43



I was a no bra, cheap jeans, blouses that didn’t appeal to my body wearing, 214 pounds at the age of 23.

I was 20 when I thought I was doing the right thing by avoiding pregnancy when I took the Depo shot. I mean, I barely had money for myself and not to mention the guy in my life had no money to take me to the movies much less. It was a mess. All I thought about was the nickels I was making while attempting to get a C in my Anatomy class.

Six months later I was literally 50 pounds heavier. My stretch marks started to hurt while they developed all over my body. I was stressed. My family gave me about 4 nicknames in that period of time to remind me of much weight I gained. Every old friend that hadn’t seen me in years asked me if I had just given birth. It was real. My breast grew from a 34B to a 38DD.

It wasn’t until I realized that I could no longer keep buying these cheap jeans to wear that I went to Macy’s to buy a pair of Levi’s. I picked up a size 10 and 12. I walked into the fitted room and undressed. Even took off my sweater. I starred in the mirror in amazement. I avoided mirrors for a couple years. I really didn’t notice my weight. Or maybe I couldn’t face that I had gained so much. I tried on both sizes and neither of them fit. I walked out of Macy’s with a size 14. It took me a month to wear those jeans. But I tell you, it was the only pair of jeans that made me comfortable. So I wore them all the time! I still have them.

On a routine visit to see my favorite GYN (he was the one who delivered me at birth), as he looked down at my record weight, verbatim he said “men don’t like fat women”. I was so offended. But that day changed my life. He told me that I had a cyst on my ovary the size of a tennis ball and I was diagnosed with PCOS (poly cystic ovarian syndrome). He said ” at the rate of your weight gain, you may not be able to have children”. He prescribed me birth control and Metformin. I walked out the office, called my best friend and told her what he said. I never showed her the emotion I felt inside. I went home and cried.

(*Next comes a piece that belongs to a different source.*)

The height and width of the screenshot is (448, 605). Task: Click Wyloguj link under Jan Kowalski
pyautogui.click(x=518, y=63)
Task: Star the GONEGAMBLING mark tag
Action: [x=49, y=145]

I wanted to be sure that it was all a lie. That I was going to be able to have children. I watched YouTube, I googled the hell out PCOS research, I researched many diets to lose weight, and that’s when I found out about blogs. I started my first post about my PCOS and my struggles. At that time, I was 10 pounds lighter because my top weight was 225lbs.

Yesterday, I went to visit my favorite doctor after three long years. He looked up from my recorded weight and said “I’m proud of you. You were 43 pounds three years ago when I last seen you.” He continued you his check up. Looked at my ovaries with his sonogram machine, and said “All clear, you can have babies, are we trying to get pregnant?” Nah son. But I was so happy! I kept the consistency of birth control and weight loss that I have successfully treated the syndrome. I share this because before this visit I archived and seen my struggles with my weight insecurities, you can do it! It was hard but it can definitely be done.

I have 10 pounds to goal… And better get fit for wedding season (covers eyes).